Word2vec did not invent the concept of mapping words to continuous vector embeddings, but before it the standard was still to use sparse n-grams. By making the model extremely simple, the authors were able to train it on far more data than previous methods. It performed so well that it made embeddings the default for new methods.

2014 - Seq2seq

Seq2seq made neural networks the premier method for NLP tasks like translation. It used an existing architecture—the Long Short-Term Memory network—to allow information to flow from earlier tokens, which overcame the limitations of vanilla RNNs but still broke down after a few sentences.

2014 - Adam

Training deep neural networks using the optimization techniques of the time was notoriously unstable and required careful bespoke tuning of hyperparameters with every architecture, data or algorithm change. Adam improved on Stochastic Gradient Descent with momentum in two ways. First, it was more stable, allowing researchers to train on larger and more diverse datasets. Second, by decoupling step size from gradient scale, it let researchers easily train novel models and distinguish fundamental improvements from lucky choices of hyperparameters.

2014 - Attention

Letting every token interact with every other through a fully connected network would cost O(n²d²) per layer—quadratic in both the sequence length n and the model dimension d. Seq2seq instead reduced this to a cost linear in sequence length, by compressing all input information into a single fixed-size vector. This rapidly broke down as sequences became longer than a few sentences. Attention provided a middle ground: it preserves the all-to-all information flow of a fully connected network, but by consulting O(n) key and value vectors for each input (or previous output) token it does so at only O(n²d) per layer—still quadratic in sequence length, but linear in the model dimension, a factor of d cheaper. Subsequent deep learning models started incorporating attention modules with positive results.

2015 - ResNet

All of these models were relatively shallow—seq2seq was 4 layers for each of the encoder and decoder. Deeper networks would often fail to learn at all because their initialization left them too far off the useful distribution, or would exhibit poor stability. This was because it was hard to effectively pass information though many layers, as each tended to distort and drop information from the previous ones. It is possible in principle for an MLP module with ReLU activation to express the identity function over a reasonable range of inputs, using a large positive shift to each component before reversing it with a shift after the activation function. However, this means large, awkward gradients from the start and adds another implicit constraint that the optimization must try to preserve.

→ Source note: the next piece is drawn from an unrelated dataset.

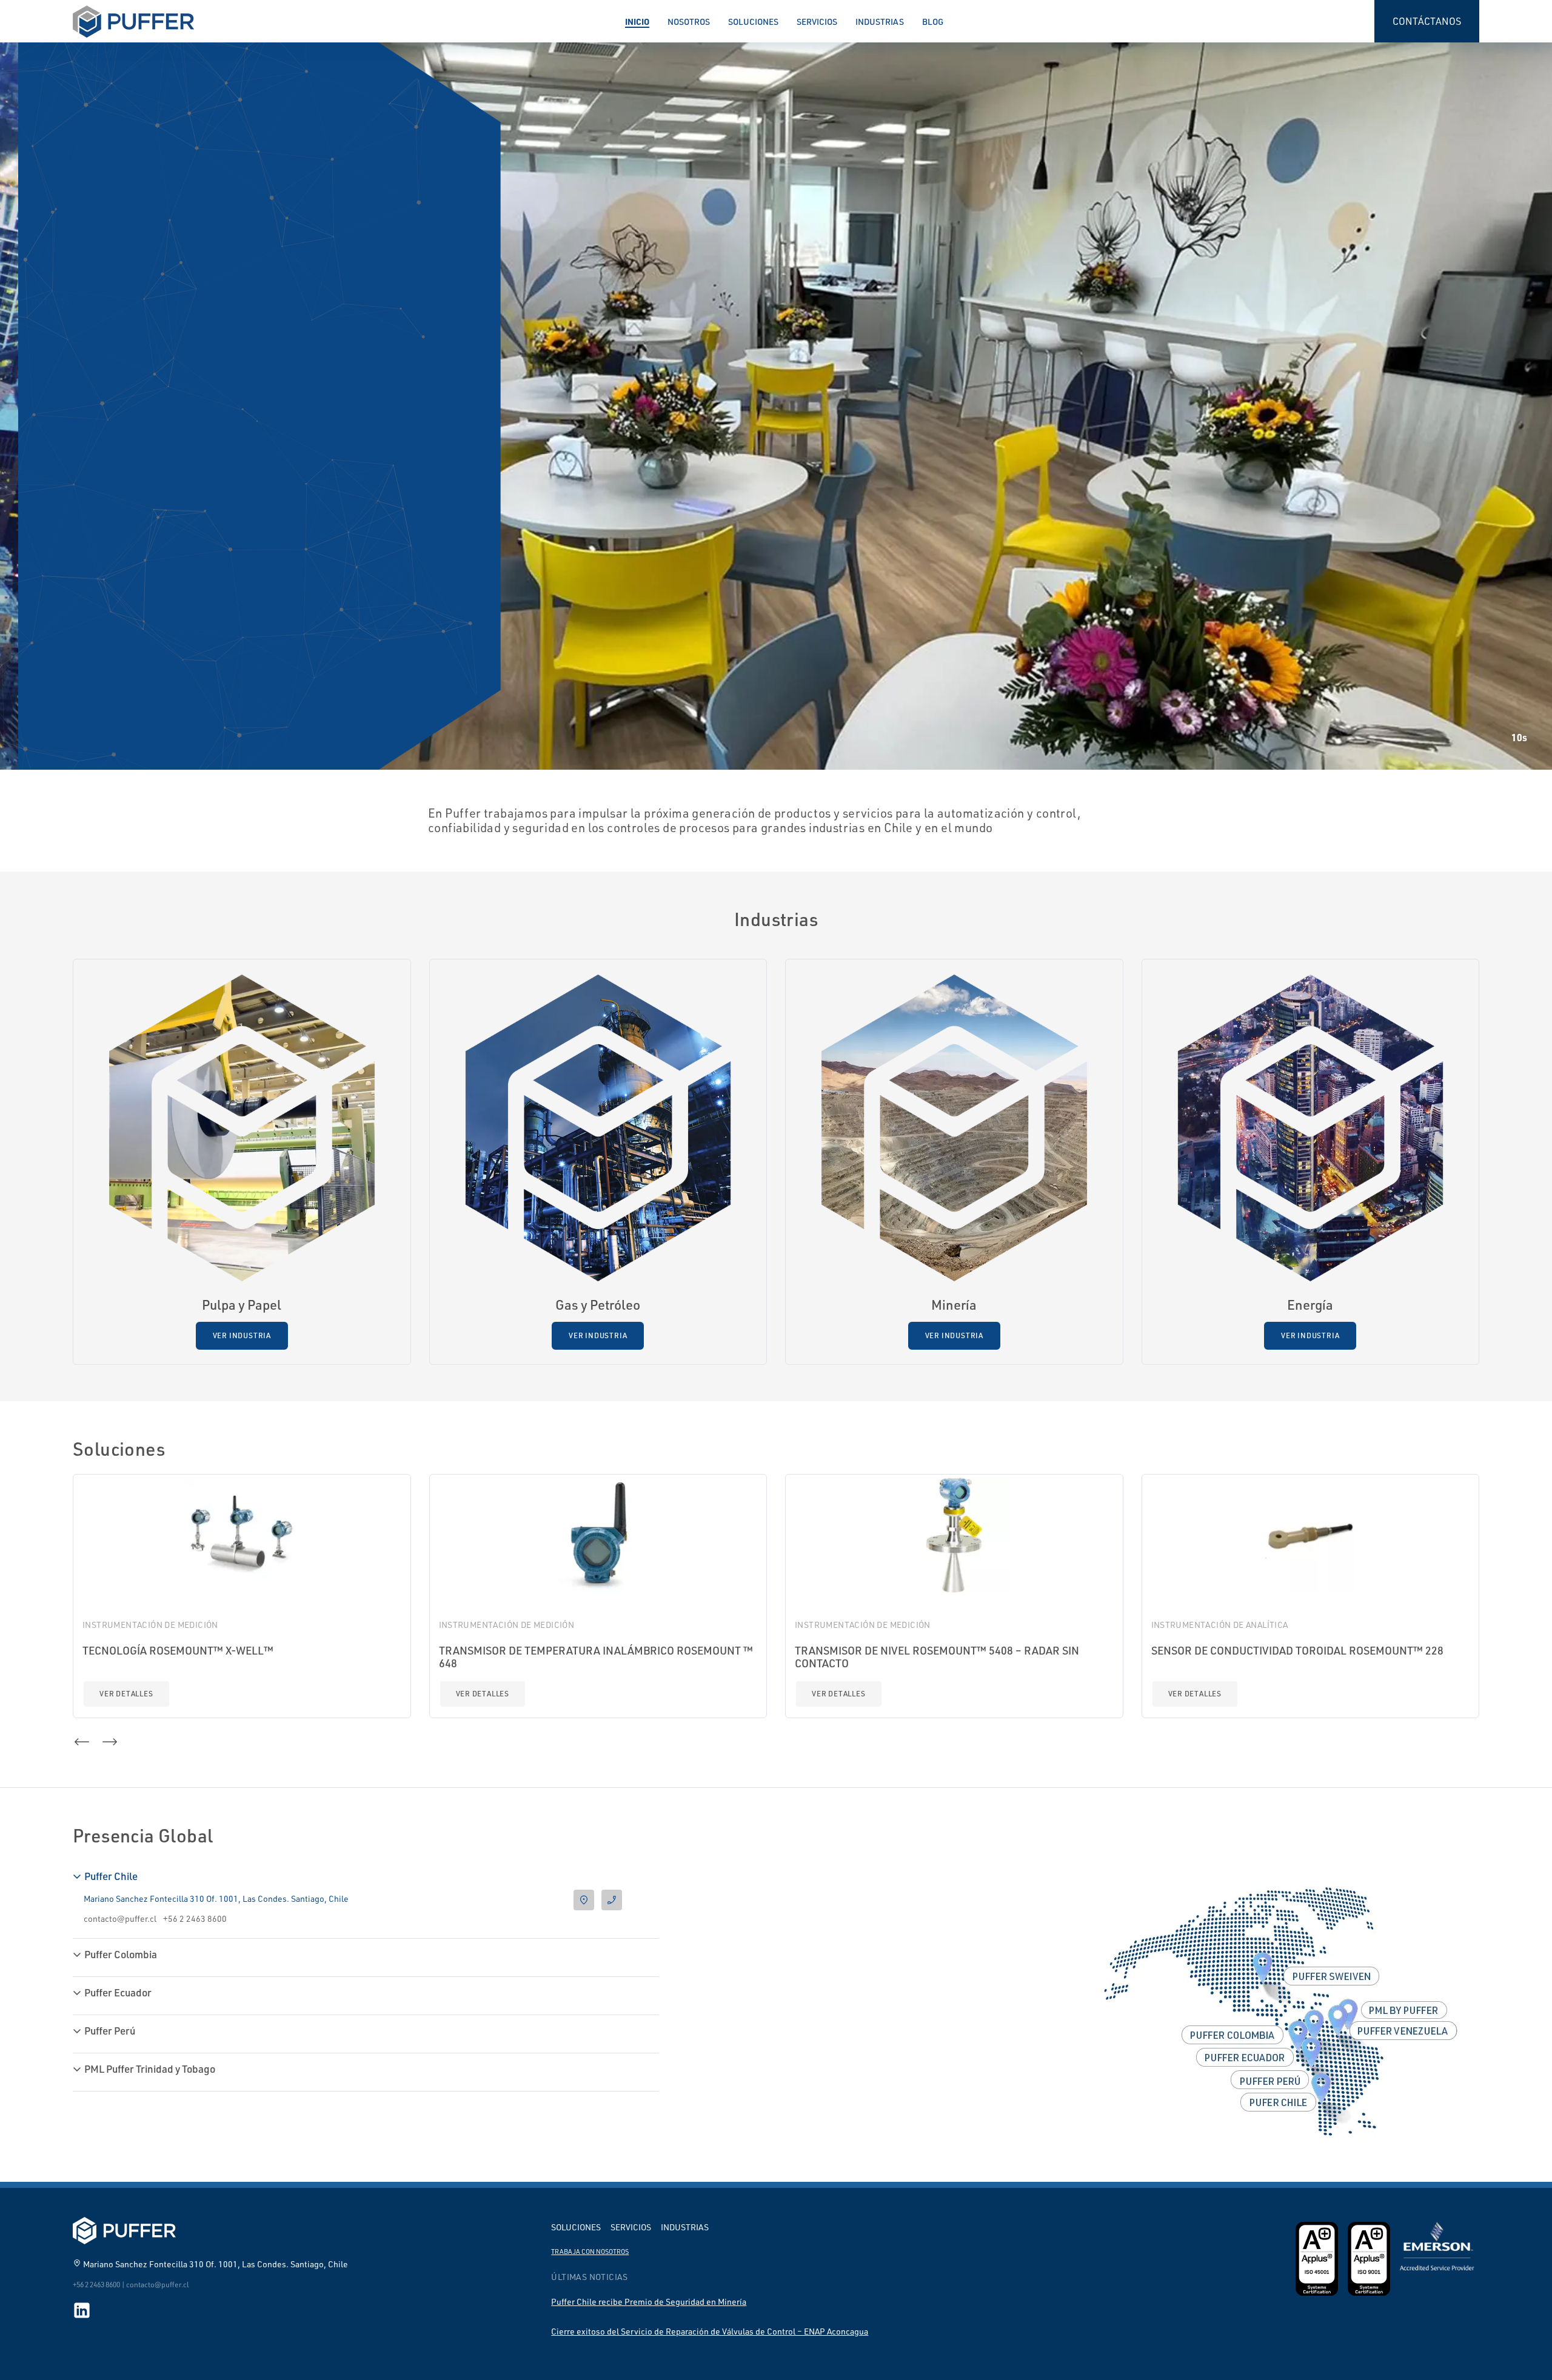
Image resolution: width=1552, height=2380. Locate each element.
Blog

ResNet reframed the role of the MLP module as applying a residual, so the output of each layer is the previous layer's output plus the MLP module's output. Thus an MLP initialized to 0 makes the layer act as the identity function, and since it is an architectural constant there is no more pressure to maintain this pass-through behavior during optimization. This enabled training models dozens or hundreds of layers deep.

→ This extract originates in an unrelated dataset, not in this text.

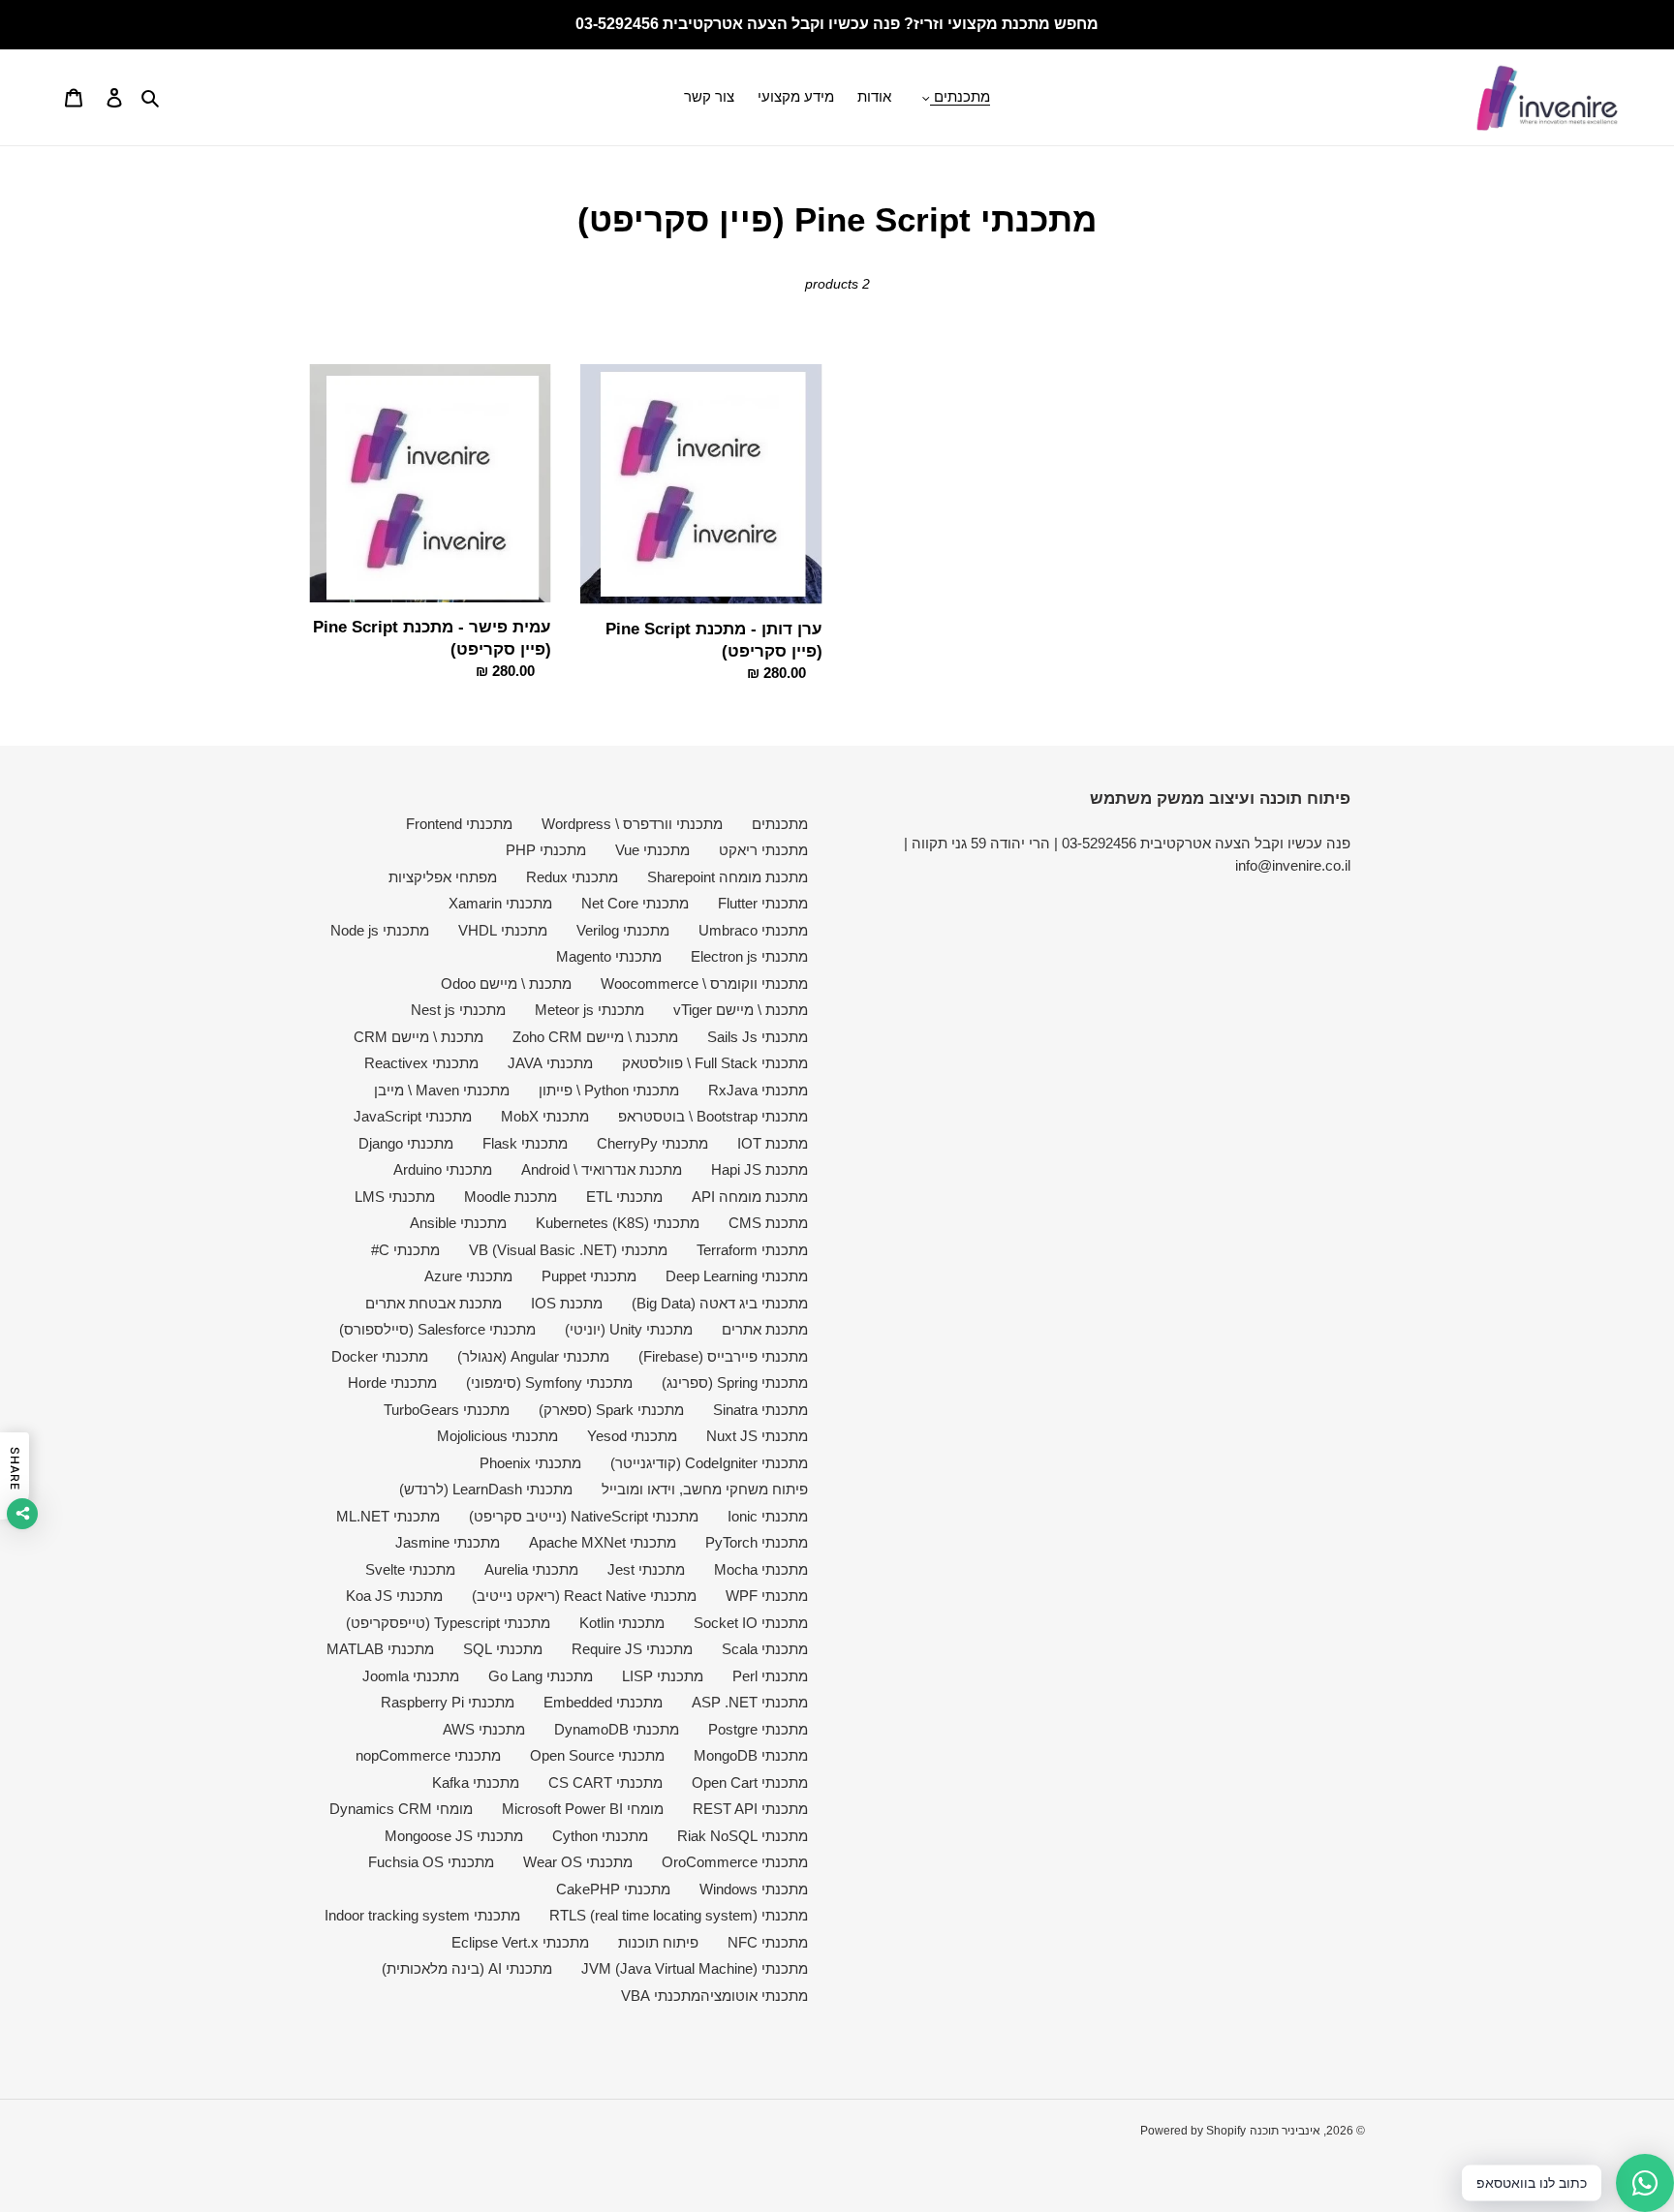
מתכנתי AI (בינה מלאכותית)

2017 - Attention is All You Need

The famous paper that put all of this together in the right order, using a few other small tricks that I glossed over above (ReLU, LayerNorm) and inventing a couple of its own. Positional encodings allow the model to effectively learn relationships between tokens that depend on relative positions—something that previously could only be done with more expensive network modules. Multi-headed attention provides multiple attention modules at each layer, which makes attention more expressive and allows multiple kinds of relationships to be learned at each layer for the same token.